I may be a Third Culture Kid, but bring me the (gluten-free) figgy pudding!

We welcome back our Third Culture Kid columnist, Charlotte Day, for her final post of 2011. Melding together an interest in food with philosophical musings, she has crafted an ornament of love to what she calls her “triply displaced” Christmas.

Within the context of celebrating a displaced Christmas, my family offers an interesting case study.

In Australia, where I spent my first six years, my maternal grandparents always valiantly brought out a hot ham oozing brown sugar glaze, at a time of year when most Australians took to the beaches, celebrating over seafood and chilled beer.

In our vapor-filled family stronghold, we gathered about the fireplace, though no winter’s cold threatened outside, listening to carols from King’s College Cambridge.

Fired up by dreams of a white Christmas

My mother and I were forbidden from leaving the United States in December 2002, while our green card applications were being processed. So we settled on Jackson Hole, Wyoming, as a place sure to bring us the then unfamiliar Christmas apparition: snow.

Snow it did, forcing my stepfather on to the ski slopes for the first time — a foray into the unknown he hopes never to repeat.

In our hotel room kitchen, we managed to melt the plastic mould around the Christmas pudding, setting off the hotel fire alarms. Yet even this misadventure did not chasten our efforts to bring English tradition with us, wherever we found ourselves celebrating.
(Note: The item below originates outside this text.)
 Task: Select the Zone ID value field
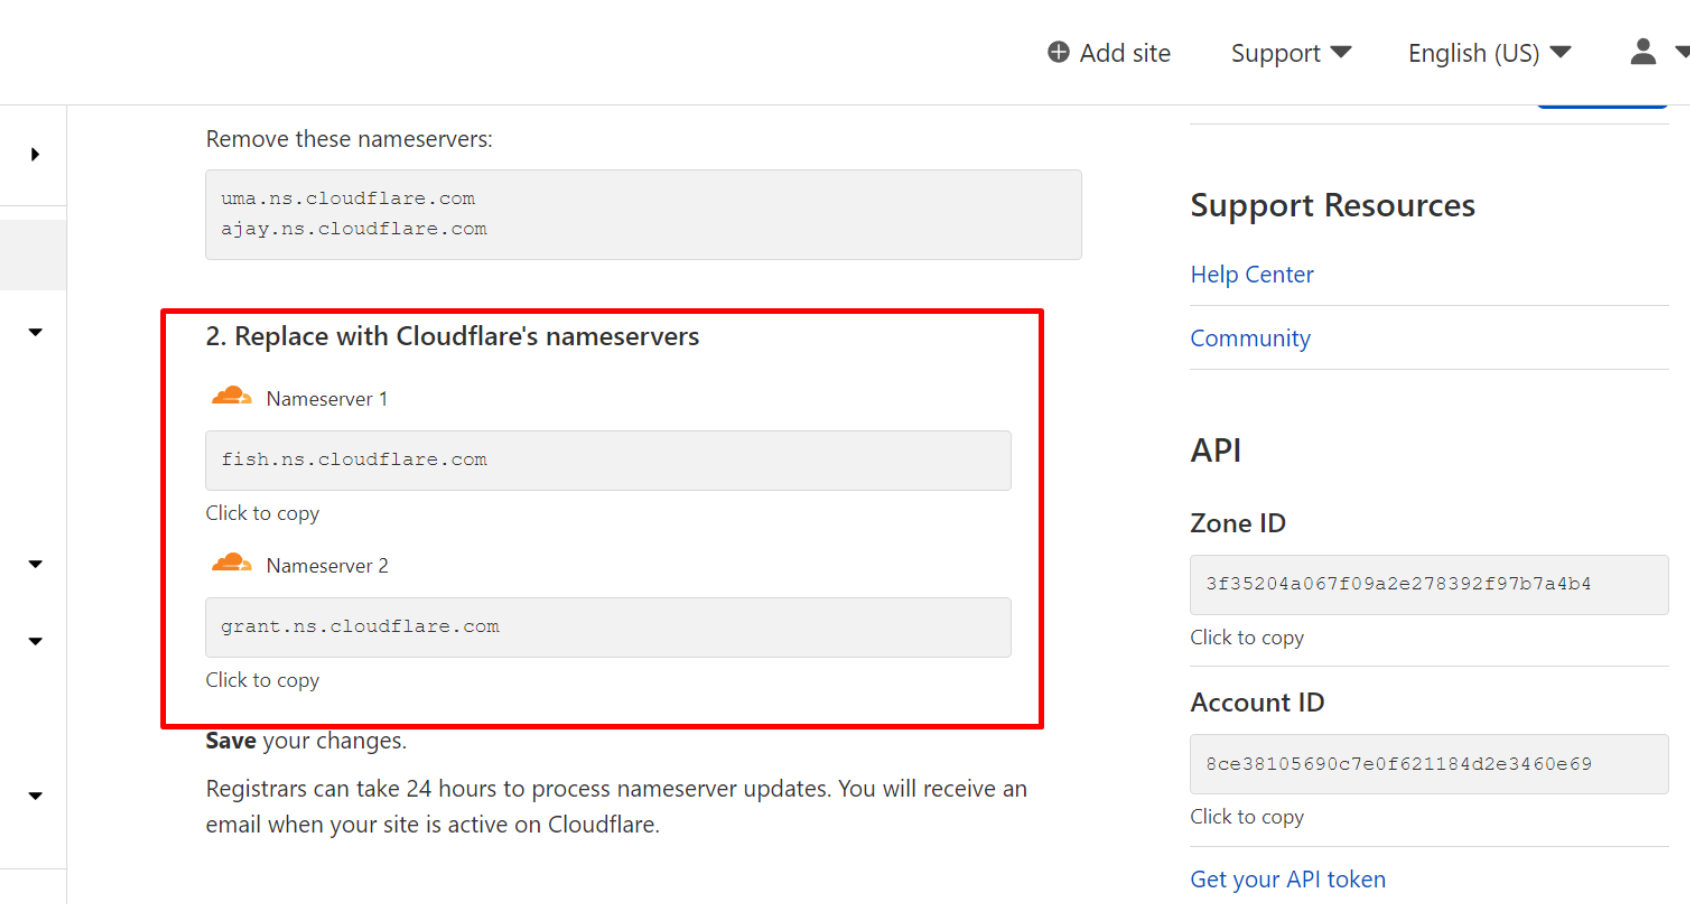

This year’s family cook-fest

Now ensconced at an English boarding school, I have come “home” for Christmas to New York City, where my mother and stepfather live.

What fresh culinary (mis)adventures await? The ham lies in its canvas bag, in anticipation of that most keenly felt indignity: pineapple and toothpicks. My mother has produced two gluten-dairy free Christmas puddings, determined that I should not feel shortchanged in a season that can be unkind to those with restricted diets.

Her mince pies, however, were a failure, after the dairy free butter and shortening could not be pummeled into a shapely dough.

My stepfather’s choice of fowl has diverged from tradition: he settled on a pair of Cornish hens and a duck after months of deliberation, spurning turkey early on but then toying with chicken and goose. My mother and I forbade him from using the barbecue, barring all vestiges of Australia from our emphatically English pageantry.

The “true” meaning of Christmas — the wrong question?

When considering my family’s triple displacement — an English Christmas, celebrated by Australians in America — I sometimes wonder: is there some kernel of truth we are missing out on, by not being true to the home traditions of the cultures we live in? And are we missing out on the true meaning of Christmas anyway, amid the holiday’s surface distractions?

Taking the second question first, my answer is no. For me, the sensuality of Christmas is one of the best things about it. Before we can seek truth and integrity, we must first acknowledge that the vast majority of us revel in the commerciality, the gluttony, the clichés and platitudes, no matter how much we may condemn them.

John Betjeman does an excellent job of stripping back the excess in his poem “Christmas.” It is not the holiday’s religious significance alone, but the disparity between this significance (regardless of whether or not this resonates with us) and our concerns with triviality, that should give pause.


And is it true,
This most tremendous tale of all,
Seen in a stained-glass window’s hue,
A Baby in an ox’s stall?
The Maker of the stars and sea
Become a Child on earth for me?

And is it true? For if it is,
No loving fingers tying strings
Around those tissued fripperies,
The sweet and silly Christmas things,
Bath salts and inexpensive scent
And hideous tie so kindly meant,

No love that in a family dwells,
No carolling in frosty air,
Nor all the steeple-shaking bells
Can with this single Truth compare —
That God was man in Palestine
And lives today in Bread and Wine.

But whereas Betjeman emphasizes the inadequacy of mankind’s efforts to celebrate the wonder of Christmas, I think we should not be so hard on ourselves. Is it not enough that there is a time of year when we all seem to bear a little more good will towards each other than usual, when we couple shameless self-indulgence with generosity?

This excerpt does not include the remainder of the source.